Nariz entupido, coriza, espirros, tosse e irritação na garganta costumam ser algumas das queixas mais frequentes nos consultórios durante os períodos de mudanças climáticas. Para crianças que já apresentam rinite, sinusite ou outras condições respiratórias, os sintomas podem ser ainda mais intensos.
A relação entre clima e saúde respiratória ganhou ainda mais atenção recentemente. Especialistas têm apontado que alterações de temperatura e umidade, associadas à poluição e à presença de alérgenos no ambiente, podem agravar doenças como rinite, asma e infecções respiratórias.
Segundo a médica otorrinolaringologista, Dra Flávia Perrucho, é importante que os pais não confundam sintomas recorrentes com uma simples mudança de tempo. "É muito comum ouvirmos que a criança "fica gripada quando o tempo muda", mas nem sempre estamos diante de uma infecção. A variação climática pode funcionar como um gatilho para crises de rinite e outras alterações das vias respiratórias. Por isso, quando a criança apresenta nariz entupido, espirros, coriza ou tosse com frequência, é importante observar a duração e a repetição desses sintomas", explica.

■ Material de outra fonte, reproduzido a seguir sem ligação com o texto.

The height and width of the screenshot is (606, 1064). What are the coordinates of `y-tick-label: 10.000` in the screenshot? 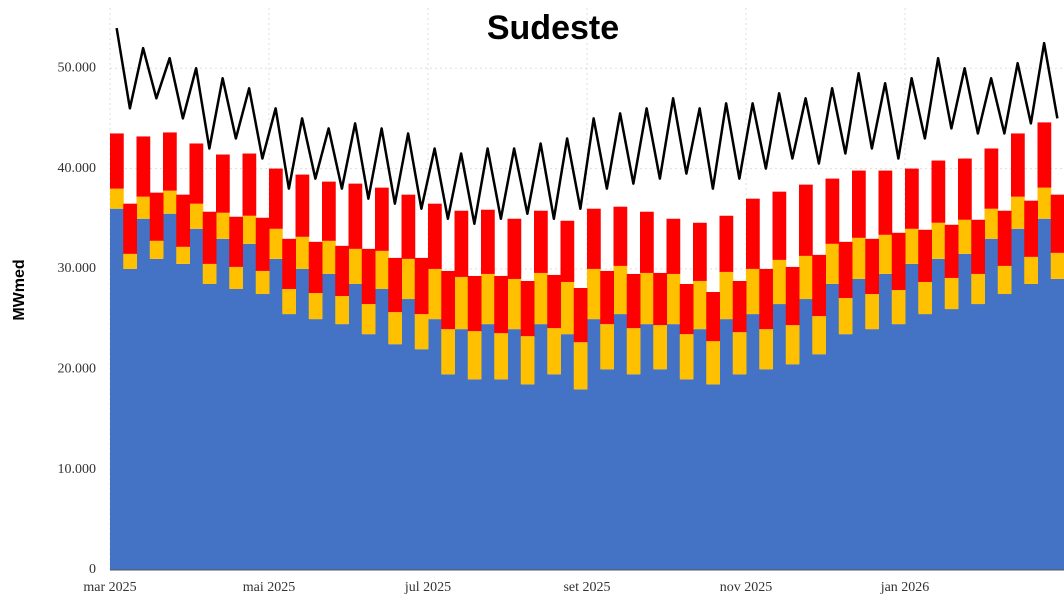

Em Salvador, outro fator que merece atenção é a combinação entre umidade e ambientes fechados. Em períodos de chuva, é comum que famílias mantenham portas e janelas fechadas por mais tempo, o que pode favorecer a concentração de poeira, ácaros e outros agentes irritantes. Para crianças alérgicas, esse cenário pode contribuir para o agravamento dos sintomas.
A especialista destaca que o problema não está necessariamente na temperatura mais baixa, mas na combinação de diferentes fatores ambientais.
"O organismo precisa se adaptar constantemente às mudanças de temperatura e umidade. Em uma criança que já possui uma mucosa nasal mais sensível, como acontece nos casos de rinite, essa variação pode desencadear inflamação e obstrução nasal. Quando o nariz fica constantemente entupido, a criança pode começar a respirar pela boca, roncar e apresentar até alterações na qualidade do sono", afirma Dra. Flávia Perrucho.
Rinite ou Gripe?
Uma das principais dúvidas dos pais é saber diferenciar uma crise alérgica de uma infecção respiratória. Embora alguns sintomas sejam semelhantes, existem características que podem ajudar na identificação.
Na rinite, é comum que a criança apresente espirros repetidos, coriza geralmente clara, coceira no nariz e nos olhos e obstrução nasal. Já quadros infecciosos podem vir acompanhados de febre e mal-estar, dor de garganta, tosse e alteração no aspecto das secreções, embora esses sinais não sejam suficientes, isoladamente, para estabelecer um diagnóstico.
"Os sintomas podem se sobrepor e, por isso, não é recomendado que os pais tentem fazer o diagnóstico sozinhos. Uma criança com rinite não controlada, por exemplo, pode apresentar sintomas frequentes e ter sua qualidade de vida prejudicada sem que a família perceba que existe uma condição de base que precisa ser tratada", alerta a médica.
Entre os sinais que merecem atenção estão os sintomas respiratórios persistentes ou recorrentes, nariz constantemente entupido, respiração pela boca, ronco frequente, sono agitado, tosse recorrente e dificuldade para realizar atividades cotidianas por causa da respiração.
Para prevenir crises, a recomendação é manter os ambientes limpos e arejados, evitar acúmulo de poeira e mofo, incentivar a hidratação e manter a lavagem nasal quando indicada pelo médico. Crianças que já possuem diagnóstico de rinite, sinusite ou outras doenças respiratórias devem manter o acompanhamento médico regular e seguir corretamente o tratamento prescrito.
"Não existe uma fórmula única para todas as crianças. O mesmo estímulo pode desencadear sintomas diferentes em cada paciente. E as vezes, os mesmos sintomas podem significar problemas diferentes. Por isso, mais importante do que tratar apenas o sintoma quando ele aparece é entender por que ele está acontecendo e, quando necessário, estabelecer uma estratégia de prevenção", finaliza Dra. Flávia Perrucho.